# [Records provided]

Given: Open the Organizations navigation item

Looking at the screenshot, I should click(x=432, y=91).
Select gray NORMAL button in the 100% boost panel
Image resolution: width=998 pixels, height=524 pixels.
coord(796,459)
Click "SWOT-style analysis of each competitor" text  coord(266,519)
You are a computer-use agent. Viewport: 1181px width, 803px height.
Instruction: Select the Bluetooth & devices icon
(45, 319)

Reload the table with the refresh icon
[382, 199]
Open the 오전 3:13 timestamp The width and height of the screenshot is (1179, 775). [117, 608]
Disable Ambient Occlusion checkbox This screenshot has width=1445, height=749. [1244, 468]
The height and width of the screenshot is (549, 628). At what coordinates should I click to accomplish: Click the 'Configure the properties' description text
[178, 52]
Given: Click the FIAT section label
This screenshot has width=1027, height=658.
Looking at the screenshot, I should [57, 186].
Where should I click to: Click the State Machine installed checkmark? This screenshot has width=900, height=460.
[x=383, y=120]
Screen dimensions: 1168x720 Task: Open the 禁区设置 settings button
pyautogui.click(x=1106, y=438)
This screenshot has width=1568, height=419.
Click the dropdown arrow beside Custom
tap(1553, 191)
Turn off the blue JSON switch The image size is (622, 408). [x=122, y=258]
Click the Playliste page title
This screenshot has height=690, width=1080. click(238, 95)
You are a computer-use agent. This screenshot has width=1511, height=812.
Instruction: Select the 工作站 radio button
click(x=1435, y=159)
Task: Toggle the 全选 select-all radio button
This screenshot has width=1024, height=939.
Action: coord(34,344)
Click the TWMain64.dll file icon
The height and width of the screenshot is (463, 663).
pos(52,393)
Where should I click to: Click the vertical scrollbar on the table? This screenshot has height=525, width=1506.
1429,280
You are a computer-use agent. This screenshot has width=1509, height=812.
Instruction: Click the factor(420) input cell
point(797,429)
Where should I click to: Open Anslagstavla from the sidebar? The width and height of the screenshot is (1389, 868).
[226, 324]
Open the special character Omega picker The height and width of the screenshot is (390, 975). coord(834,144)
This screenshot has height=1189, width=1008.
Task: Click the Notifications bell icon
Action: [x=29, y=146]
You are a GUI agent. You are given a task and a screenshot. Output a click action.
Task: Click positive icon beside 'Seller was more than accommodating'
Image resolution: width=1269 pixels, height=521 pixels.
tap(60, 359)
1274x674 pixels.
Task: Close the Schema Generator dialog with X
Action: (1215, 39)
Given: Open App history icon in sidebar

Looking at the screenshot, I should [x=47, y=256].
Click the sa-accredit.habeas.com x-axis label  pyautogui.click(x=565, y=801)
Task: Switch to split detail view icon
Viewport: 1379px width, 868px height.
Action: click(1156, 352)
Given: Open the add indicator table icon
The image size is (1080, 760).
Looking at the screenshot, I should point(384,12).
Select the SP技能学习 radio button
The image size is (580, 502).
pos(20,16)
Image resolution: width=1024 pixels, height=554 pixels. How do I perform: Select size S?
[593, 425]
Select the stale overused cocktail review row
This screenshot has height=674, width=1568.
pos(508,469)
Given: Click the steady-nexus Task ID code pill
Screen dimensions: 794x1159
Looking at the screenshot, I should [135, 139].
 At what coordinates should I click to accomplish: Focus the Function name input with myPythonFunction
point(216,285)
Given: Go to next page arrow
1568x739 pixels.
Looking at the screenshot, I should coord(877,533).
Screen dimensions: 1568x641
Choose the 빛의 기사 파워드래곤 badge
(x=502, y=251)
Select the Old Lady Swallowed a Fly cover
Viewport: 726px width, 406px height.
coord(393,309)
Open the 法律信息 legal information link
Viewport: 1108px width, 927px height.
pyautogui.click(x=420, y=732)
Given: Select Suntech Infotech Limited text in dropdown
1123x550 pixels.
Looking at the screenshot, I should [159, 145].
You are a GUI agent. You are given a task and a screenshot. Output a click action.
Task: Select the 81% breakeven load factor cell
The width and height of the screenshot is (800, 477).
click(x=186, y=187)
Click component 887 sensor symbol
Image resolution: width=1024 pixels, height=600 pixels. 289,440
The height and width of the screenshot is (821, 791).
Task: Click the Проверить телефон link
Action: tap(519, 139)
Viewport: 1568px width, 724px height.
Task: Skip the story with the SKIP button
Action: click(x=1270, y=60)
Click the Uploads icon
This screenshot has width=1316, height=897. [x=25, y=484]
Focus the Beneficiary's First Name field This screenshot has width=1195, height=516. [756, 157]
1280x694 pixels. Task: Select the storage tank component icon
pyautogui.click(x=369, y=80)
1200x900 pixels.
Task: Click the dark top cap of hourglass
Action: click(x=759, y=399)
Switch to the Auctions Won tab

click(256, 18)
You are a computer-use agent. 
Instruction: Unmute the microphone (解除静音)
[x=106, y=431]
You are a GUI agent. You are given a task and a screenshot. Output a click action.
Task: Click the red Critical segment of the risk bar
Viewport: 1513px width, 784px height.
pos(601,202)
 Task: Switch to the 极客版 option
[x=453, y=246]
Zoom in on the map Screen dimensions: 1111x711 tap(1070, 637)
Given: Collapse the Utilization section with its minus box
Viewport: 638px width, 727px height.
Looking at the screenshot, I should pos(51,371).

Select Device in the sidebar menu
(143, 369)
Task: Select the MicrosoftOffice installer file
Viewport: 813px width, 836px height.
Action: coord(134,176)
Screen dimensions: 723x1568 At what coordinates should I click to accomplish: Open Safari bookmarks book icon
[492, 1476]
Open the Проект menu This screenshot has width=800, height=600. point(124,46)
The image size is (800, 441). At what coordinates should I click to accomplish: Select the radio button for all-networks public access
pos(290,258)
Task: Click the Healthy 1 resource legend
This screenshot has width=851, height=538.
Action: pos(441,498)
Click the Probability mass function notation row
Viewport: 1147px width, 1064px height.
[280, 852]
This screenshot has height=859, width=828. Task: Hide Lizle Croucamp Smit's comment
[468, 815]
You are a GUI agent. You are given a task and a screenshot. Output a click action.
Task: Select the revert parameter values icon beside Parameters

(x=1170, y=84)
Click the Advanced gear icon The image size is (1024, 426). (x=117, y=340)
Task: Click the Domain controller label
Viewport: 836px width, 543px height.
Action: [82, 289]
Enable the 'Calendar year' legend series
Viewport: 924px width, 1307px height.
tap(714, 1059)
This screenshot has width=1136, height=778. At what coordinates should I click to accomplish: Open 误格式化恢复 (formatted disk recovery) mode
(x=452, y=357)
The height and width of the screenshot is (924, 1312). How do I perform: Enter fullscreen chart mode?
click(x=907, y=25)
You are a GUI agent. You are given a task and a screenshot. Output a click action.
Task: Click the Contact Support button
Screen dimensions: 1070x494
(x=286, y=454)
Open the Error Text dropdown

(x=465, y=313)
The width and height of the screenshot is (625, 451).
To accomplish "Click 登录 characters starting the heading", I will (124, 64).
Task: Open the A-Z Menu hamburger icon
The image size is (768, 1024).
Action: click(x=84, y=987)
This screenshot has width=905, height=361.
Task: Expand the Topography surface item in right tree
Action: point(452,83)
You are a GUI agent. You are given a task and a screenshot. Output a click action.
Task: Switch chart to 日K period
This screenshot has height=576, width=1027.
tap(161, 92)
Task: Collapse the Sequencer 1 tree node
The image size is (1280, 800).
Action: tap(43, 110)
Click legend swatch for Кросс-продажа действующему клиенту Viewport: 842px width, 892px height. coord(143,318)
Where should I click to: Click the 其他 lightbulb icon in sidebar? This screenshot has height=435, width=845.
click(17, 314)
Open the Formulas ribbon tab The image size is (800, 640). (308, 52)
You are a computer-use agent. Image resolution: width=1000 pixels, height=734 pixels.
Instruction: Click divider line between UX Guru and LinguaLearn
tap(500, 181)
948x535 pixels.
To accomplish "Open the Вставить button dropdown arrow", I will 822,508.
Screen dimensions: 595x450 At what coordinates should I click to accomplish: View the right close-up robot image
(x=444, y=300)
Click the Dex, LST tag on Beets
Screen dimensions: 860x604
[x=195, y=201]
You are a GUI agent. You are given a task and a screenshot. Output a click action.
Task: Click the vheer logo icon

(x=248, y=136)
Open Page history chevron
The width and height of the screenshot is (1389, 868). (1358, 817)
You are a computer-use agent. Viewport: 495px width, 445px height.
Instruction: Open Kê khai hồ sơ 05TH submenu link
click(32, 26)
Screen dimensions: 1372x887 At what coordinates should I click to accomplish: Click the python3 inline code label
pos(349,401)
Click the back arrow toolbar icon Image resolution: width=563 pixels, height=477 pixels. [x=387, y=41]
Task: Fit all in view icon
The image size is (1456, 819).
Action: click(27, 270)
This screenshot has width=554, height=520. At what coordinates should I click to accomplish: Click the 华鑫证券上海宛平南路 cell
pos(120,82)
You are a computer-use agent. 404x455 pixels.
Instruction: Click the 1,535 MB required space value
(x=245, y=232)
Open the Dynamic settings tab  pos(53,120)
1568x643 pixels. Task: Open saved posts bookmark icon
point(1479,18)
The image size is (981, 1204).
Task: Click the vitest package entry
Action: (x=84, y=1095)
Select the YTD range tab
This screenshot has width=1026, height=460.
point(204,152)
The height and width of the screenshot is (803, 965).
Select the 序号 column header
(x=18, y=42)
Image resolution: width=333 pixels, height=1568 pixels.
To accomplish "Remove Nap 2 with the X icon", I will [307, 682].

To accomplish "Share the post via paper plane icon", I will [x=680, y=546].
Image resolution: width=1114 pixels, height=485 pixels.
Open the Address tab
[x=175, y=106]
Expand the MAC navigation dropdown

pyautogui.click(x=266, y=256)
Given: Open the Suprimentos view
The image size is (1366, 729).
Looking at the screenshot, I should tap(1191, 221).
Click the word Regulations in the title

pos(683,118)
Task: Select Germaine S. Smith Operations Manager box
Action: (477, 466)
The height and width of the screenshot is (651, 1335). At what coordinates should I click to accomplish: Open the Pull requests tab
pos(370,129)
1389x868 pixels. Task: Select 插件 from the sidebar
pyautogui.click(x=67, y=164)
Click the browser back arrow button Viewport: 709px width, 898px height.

# [Aim of the exercise]
Rewrite the records from the line containing "Image resolution: width=1024 pixels, height=554" through the line containing "Zoom in on the", both inclusive, with "Screen dimensions" changed to "Screen size" and nothing else altered.

# [Final result]
Image resolution: width=1024 pixels, height=554 pixels. How do I perform: Select size S?
[593, 425]
Select the stale overused cocktail review row
This screenshot has height=674, width=1568.
pos(508,469)
Given: Click the steady-nexus Task ID code pill
Screen size: 794x1159
Looking at the screenshot, I should [135, 139].
 At what coordinates should I click to accomplish: Focus the Function name input with myPythonFunction
point(216,285)
Given: Go to next page arrow
1568x739 pixels.
Looking at the screenshot, I should coord(877,533).
Screen size: 1568x641
Choose the 빛의 기사 파워드래곤 badge
(x=502, y=251)
Select the Old Lady Swallowed a Fly cover
Viewport: 726px width, 406px height.
coord(393,309)
Open the 法律信息 legal information link
Viewport: 1108px width, 927px height.
pyautogui.click(x=420, y=732)
Given: Select Suntech Infotech Limited text in dropdown
1123x550 pixels.
Looking at the screenshot, I should [159, 145].
You are a GUI agent. You are given a task and a screenshot. Output a click action.
Task: Select the 81% breakeven load factor cell
The width and height of the screenshot is (800, 477).
click(x=186, y=187)
Click component 887 sensor symbol
Image resolution: width=1024 pixels, height=600 pixels. 289,440
The height and width of the screenshot is (821, 791).
Task: Click the Проверить телефон link
Action: tap(519, 139)
Viewport: 1568px width, 724px height.
Task: Skip the story with the SKIP button
Action: click(x=1270, y=60)
Click the Uploads icon
This screenshot has width=1316, height=897. [x=25, y=484]
Focus the Beneficiary's First Name field This screenshot has width=1195, height=516. [756, 157]
1280x694 pixels. Task: Select the storage tank component icon
pyautogui.click(x=369, y=80)
1200x900 pixels.
Task: Click the dark top cap of hourglass
Action: click(x=759, y=399)
Switch to the Auctions Won tab

click(256, 18)
You are a computer-use agent. 
Instruction: Unmute the microphone (解除静音)
[x=106, y=431]
You are a GUI agent. You are given a task and a screenshot. Output a click action.
Task: Click the red Critical segment of the risk bar
Viewport: 1513px width, 784px height.
pos(601,202)
 Task: Switch to the 极客版 option
[x=453, y=246]
Zoom in on the map Screen size: 1111x711 tap(1070, 637)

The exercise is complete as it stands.